* **Data shown**:

+++

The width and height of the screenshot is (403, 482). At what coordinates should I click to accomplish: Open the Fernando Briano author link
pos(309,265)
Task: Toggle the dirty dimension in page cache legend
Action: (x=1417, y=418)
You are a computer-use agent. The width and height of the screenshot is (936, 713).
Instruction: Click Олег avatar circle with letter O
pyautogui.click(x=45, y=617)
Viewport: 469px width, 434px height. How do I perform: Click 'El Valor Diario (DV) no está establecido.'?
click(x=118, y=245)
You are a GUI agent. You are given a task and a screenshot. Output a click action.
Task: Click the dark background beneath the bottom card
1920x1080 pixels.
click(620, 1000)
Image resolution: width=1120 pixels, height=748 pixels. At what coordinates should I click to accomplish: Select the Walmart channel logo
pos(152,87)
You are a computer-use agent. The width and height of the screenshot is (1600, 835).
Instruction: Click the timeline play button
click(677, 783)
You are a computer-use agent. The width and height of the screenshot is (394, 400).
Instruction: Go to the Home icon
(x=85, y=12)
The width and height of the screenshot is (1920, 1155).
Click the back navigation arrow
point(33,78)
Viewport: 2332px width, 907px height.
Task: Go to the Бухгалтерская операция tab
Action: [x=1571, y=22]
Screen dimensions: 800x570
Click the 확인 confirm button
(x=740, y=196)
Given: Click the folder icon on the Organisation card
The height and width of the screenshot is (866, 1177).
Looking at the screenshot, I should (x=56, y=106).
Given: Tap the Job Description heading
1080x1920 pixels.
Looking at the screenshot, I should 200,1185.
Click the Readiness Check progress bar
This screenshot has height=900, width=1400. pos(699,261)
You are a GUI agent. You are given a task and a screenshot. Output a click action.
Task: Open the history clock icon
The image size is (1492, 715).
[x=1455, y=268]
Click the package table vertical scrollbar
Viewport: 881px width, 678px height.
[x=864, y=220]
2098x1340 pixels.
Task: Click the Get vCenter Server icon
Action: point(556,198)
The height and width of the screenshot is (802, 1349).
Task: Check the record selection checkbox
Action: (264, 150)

+++

* **Problem details**:
Write out the listing above line for line, without changing a character.

* **Right answer**:
The width and height of the screenshot is (403, 482). At what coordinates should I click to accomplish: Open the Fernando Briano author link
pos(309,265)
Task: Toggle the dirty dimension in page cache legend
Action: (x=1417, y=418)
You are a computer-use agent. The width and height of the screenshot is (936, 713).
Instruction: Click Олег avatar circle with letter O
pyautogui.click(x=45, y=617)
Viewport: 469px width, 434px height. How do I perform: Click 'El Valor Diario (DV) no está establecido.'?
click(x=118, y=245)
You are a GUI agent. You are given a task and a screenshot. Output a click action.
Task: Click the dark background beneath the bottom card
1920x1080 pixels.
click(620, 1000)
Image resolution: width=1120 pixels, height=748 pixels. At what coordinates should I click to accomplish: Select the Walmart channel logo
pos(152,87)
You are a computer-use agent. The width and height of the screenshot is (1600, 835).
Instruction: Click the timeline play button
click(677, 783)
You are a computer-use agent. The width and height of the screenshot is (394, 400).
Instruction: Go to the Home icon
(x=85, y=12)
The width and height of the screenshot is (1920, 1155).
Click the back navigation arrow
point(33,78)
Viewport: 2332px width, 907px height.
Task: Go to the Бухгалтерская операция tab
Action: [x=1571, y=22]
Screen dimensions: 800x570
Click the 확인 confirm button
(x=740, y=196)
Given: Click the folder icon on the Organisation card
The height and width of the screenshot is (866, 1177).
Looking at the screenshot, I should (x=56, y=106).
Given: Tap the Job Description heading
1080x1920 pixels.
Looking at the screenshot, I should 200,1185.
Click the Readiness Check progress bar
This screenshot has height=900, width=1400. pos(699,261)
You are a GUI agent. You are given a task and a screenshot. Output a click action.
Task: Open the history clock icon
The image size is (1492, 715).
[x=1455, y=268]
Click the package table vertical scrollbar
Viewport: 881px width, 678px height.
[x=864, y=220]
2098x1340 pixels.
Task: Click the Get vCenter Server icon
Action: point(556,198)
The height and width of the screenshot is (802, 1349).
Task: Check the record selection checkbox
Action: (264, 150)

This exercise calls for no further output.